UA-158592677-1

Dave Griffin on Running

I was fifteen years old, and I left my driveway to run up Carroll Highlands Road.  Two doors up, I passed Scott Swartz’s house.

Scott and I were both three years old when he walked down to my house and asked if I wanted to play.  After that, we spent the next eleven years inseparable in our free time.

His mother died when he was five.  I was too young to understand the pain he must have gone through, but he adopted my family, or we adopted him; I’m not sure which.

We did everything two boys can do together.  We shared our toys, made up games and played sports in our back yards.  We talked to each other without boundaries.  He knew me better than anyone.

After I passed Scott’s house, I ran the rest of the way up our road, and then turned left.  In 1976, it was safe to run on the shoulder of Liberty Road in Eldersburg.

I passed the gas station on the corner and the Drive-in Restaurant where Scott worked at night.  I turned left at Ridge Road, and onto the property where the new Carrolltown Mall was under construction.  I ran around to the back of the buildings and stopped.

I walked into what would become the movie theater, nothing more than an empty space with sloping floors, and I got down on the concrete to stretch.

There was a for-sale sign back home in my front yard, and strangers were walking around deciding whether or not to become the new owners of the only home I had ever known.  My parents asked if I could make myself scarce for a while.

Everything familiar was changing, and it felt like every perfect moment of my childhood was about to become a distant memory.

By then, Scott and I were immersed in the real world of high school.  Gone was the fantasy, the made-up realities that used to fill our minds.  Toys gathered dust.

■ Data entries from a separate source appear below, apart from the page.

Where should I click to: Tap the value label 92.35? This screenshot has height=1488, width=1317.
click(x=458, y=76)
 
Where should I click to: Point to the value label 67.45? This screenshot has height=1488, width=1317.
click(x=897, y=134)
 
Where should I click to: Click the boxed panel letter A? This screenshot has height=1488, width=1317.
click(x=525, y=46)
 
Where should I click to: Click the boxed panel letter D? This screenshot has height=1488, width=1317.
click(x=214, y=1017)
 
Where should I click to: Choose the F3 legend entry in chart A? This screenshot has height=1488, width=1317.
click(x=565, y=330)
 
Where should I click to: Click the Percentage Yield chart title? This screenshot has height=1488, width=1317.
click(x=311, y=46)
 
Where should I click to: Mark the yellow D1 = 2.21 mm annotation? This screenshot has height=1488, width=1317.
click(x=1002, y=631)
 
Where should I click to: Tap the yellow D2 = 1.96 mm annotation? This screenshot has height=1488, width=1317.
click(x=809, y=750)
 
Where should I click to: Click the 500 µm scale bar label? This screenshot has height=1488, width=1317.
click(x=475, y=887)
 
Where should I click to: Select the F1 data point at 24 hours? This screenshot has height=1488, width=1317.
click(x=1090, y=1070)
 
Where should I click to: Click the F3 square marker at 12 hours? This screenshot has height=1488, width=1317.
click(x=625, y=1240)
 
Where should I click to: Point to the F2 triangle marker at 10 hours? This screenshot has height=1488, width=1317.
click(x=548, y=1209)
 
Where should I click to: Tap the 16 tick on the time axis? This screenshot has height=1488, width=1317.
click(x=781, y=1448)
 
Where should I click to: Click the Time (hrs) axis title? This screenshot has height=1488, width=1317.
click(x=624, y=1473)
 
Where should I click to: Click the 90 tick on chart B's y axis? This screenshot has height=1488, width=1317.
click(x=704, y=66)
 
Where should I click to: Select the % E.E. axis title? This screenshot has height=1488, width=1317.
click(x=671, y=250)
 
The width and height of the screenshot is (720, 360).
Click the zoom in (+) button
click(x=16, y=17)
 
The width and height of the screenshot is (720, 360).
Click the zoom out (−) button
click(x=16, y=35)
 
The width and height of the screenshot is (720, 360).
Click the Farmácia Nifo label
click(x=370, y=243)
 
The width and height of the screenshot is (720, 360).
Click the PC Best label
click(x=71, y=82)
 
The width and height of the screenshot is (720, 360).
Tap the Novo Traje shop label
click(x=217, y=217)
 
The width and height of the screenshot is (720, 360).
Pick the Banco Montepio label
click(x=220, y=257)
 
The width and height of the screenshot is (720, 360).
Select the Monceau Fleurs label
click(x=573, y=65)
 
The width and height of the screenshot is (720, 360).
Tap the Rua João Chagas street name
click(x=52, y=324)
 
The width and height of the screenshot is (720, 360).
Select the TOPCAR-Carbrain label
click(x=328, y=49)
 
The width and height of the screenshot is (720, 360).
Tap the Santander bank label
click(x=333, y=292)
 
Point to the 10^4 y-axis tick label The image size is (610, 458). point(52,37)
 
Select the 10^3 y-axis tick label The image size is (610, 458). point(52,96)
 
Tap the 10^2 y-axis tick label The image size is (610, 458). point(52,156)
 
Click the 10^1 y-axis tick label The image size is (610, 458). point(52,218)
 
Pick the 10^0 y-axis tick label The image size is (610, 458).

I left the shell of the movie theater and looked around a little more, then I went back out to Ridge Road and continued my run.  I ran past the old farm with the pastures that bordered my back yard.  The open space has since been gobbled up, but back then it surrounded me.  For a while, I ran with nothing around me but grassy fields.

I’ve always felt deeply, which has been a blessing at times, and a curse at others.  This was one of those cursed times.

If I had some sense of what came next, it might have been easier.  If I could have seen how I would grow strong and fast, perhaps I would have felt better.  But all I wanted to do was go back in time, bring Scott with me, and disappear into our imaginations.

I ran into the back end of Carroll Highlands, and then up towards my house.  I slowed down before I got there, making sure our driveway was rid of strange cars, and then I ran home.

That summer, we moved away from my youth and to a house on Danmarth Road.  It was a beautiful place, farther away from the urban sprawl, and over time I came to love it.

I can’t say exactly when I found the courage to leave childhood behind.  It was more of an evolution than an awakening.  My runs got longer and my workouts harder.  Friday night lights shined on cinders, and running was becoming a part of me.

As it did, my confidence grew.  I spoke up more and stood up for what I thought was right.  I started to become comfortable with myself. Once that happened, everything else became more comfortable too.

If you run, you know that things can change quickly.  You can feel fantastic one moment, only to enter a period of drudgery the next.  But the opposite is also true.  You can feel constrained and heavy early in a run, and totally fluid and free later.  That’s just how it is.

Kids can’t understand this, at least I couldn’t.  For a time, I thought I’d always be a child.  And I thought my best friend would always live two doors down.

The real world eventually finds all of us, and it can be a harsh reality until you realize that you’re strong enough for anything.

If you’ve not found that strength yet, keep running.